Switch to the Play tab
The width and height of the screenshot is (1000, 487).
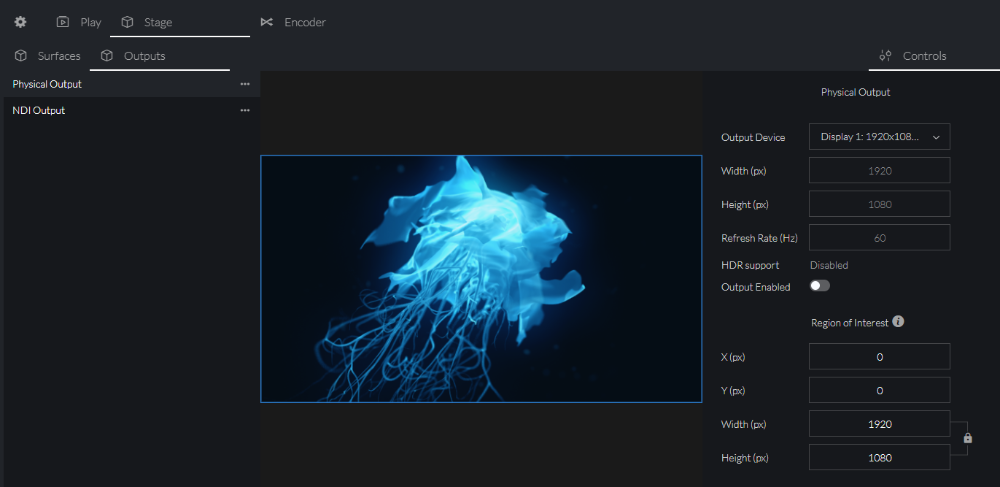[79, 21]
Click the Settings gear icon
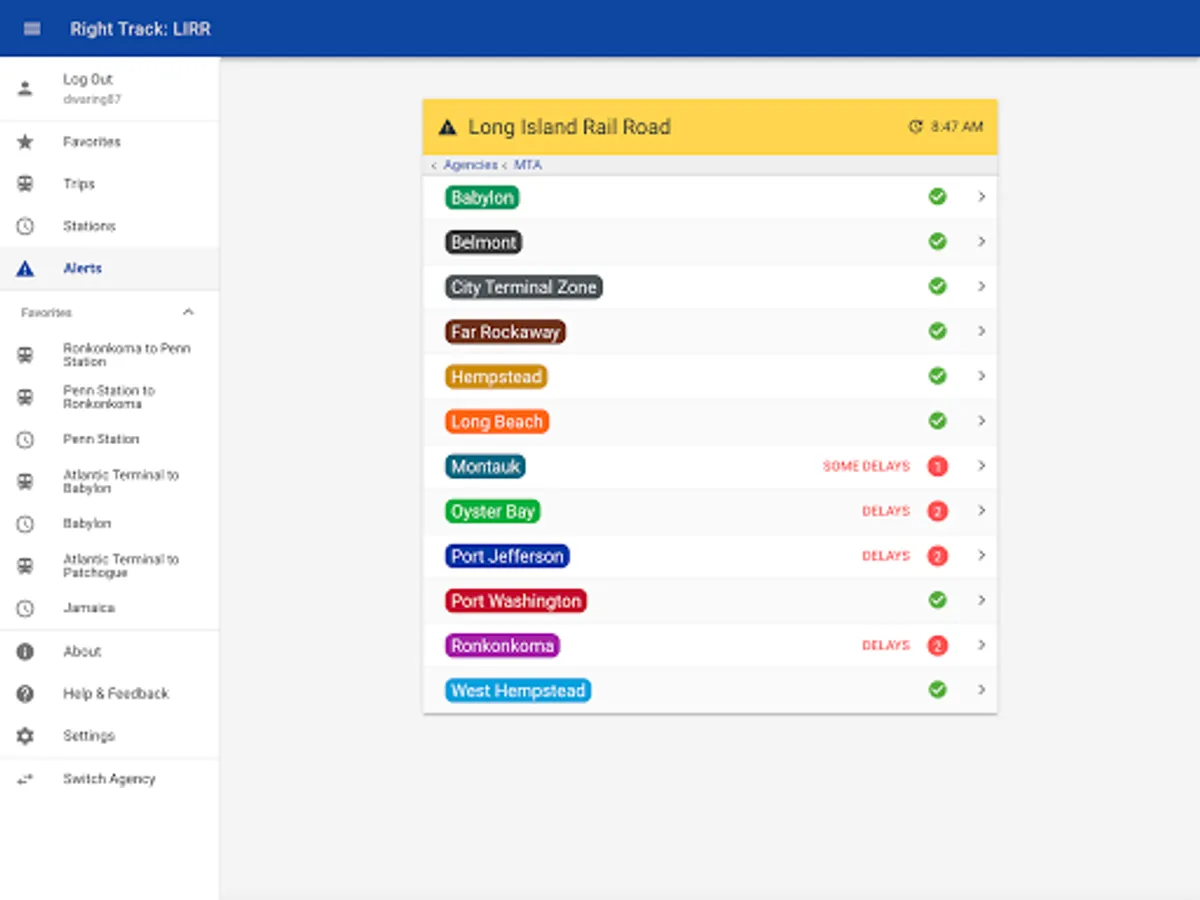The width and height of the screenshot is (1200, 900). tap(25, 736)
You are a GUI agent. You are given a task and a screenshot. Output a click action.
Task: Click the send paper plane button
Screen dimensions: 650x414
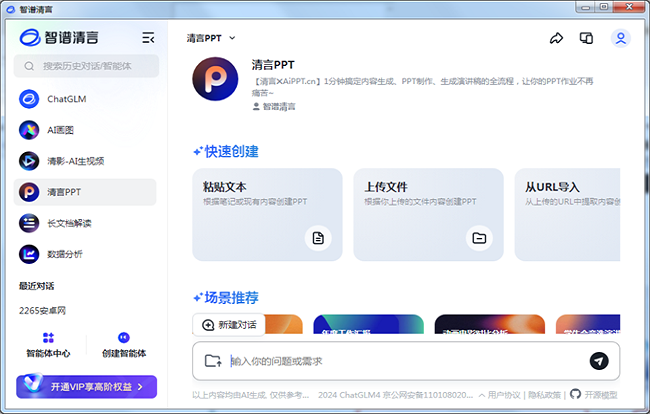click(598, 361)
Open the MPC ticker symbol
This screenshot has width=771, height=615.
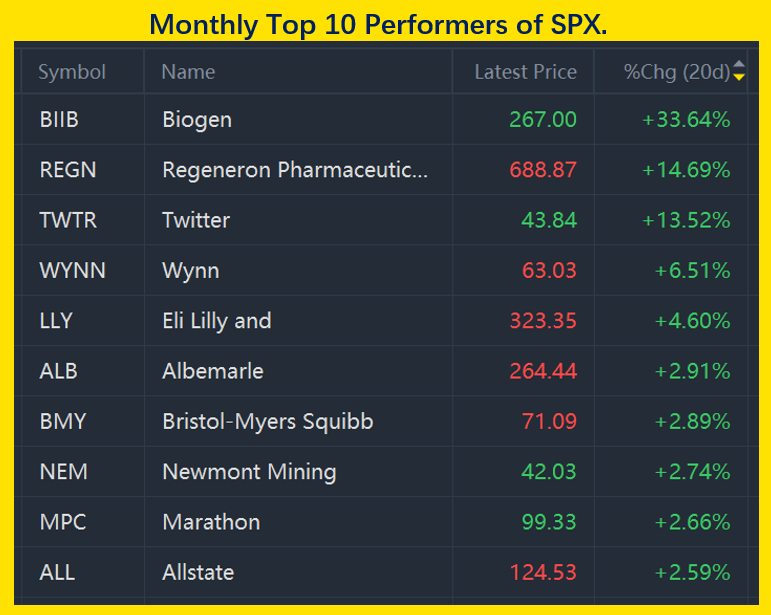[60, 522]
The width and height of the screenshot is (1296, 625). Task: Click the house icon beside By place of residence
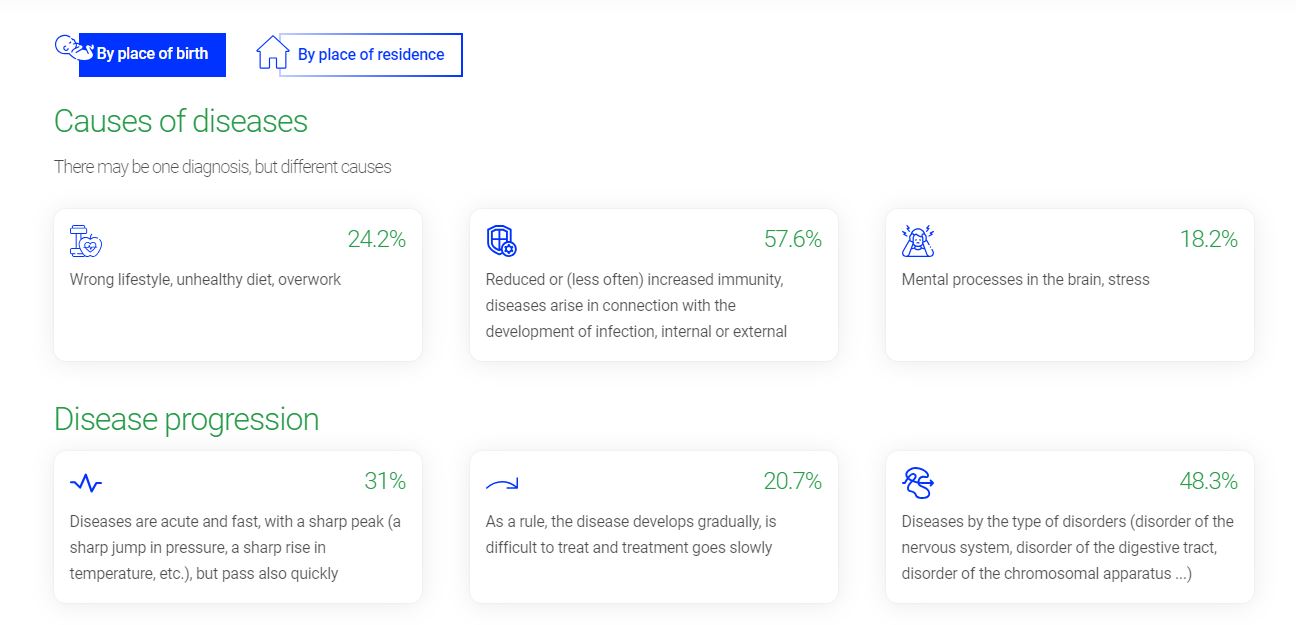272,53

> Problem requirements
Omit the pictures and retype exactly the lines from the one containing "Screen dimensions: 650x414" through the end of the entries above.

> Exercise solution
Screen dimensions: 650x414
click(598, 361)
Open the MPC ticker symbol
This screenshot has width=771, height=615.
[60, 522]
The width and height of the screenshot is (1296, 625). Task: Click the house icon beside By place of residence
272,53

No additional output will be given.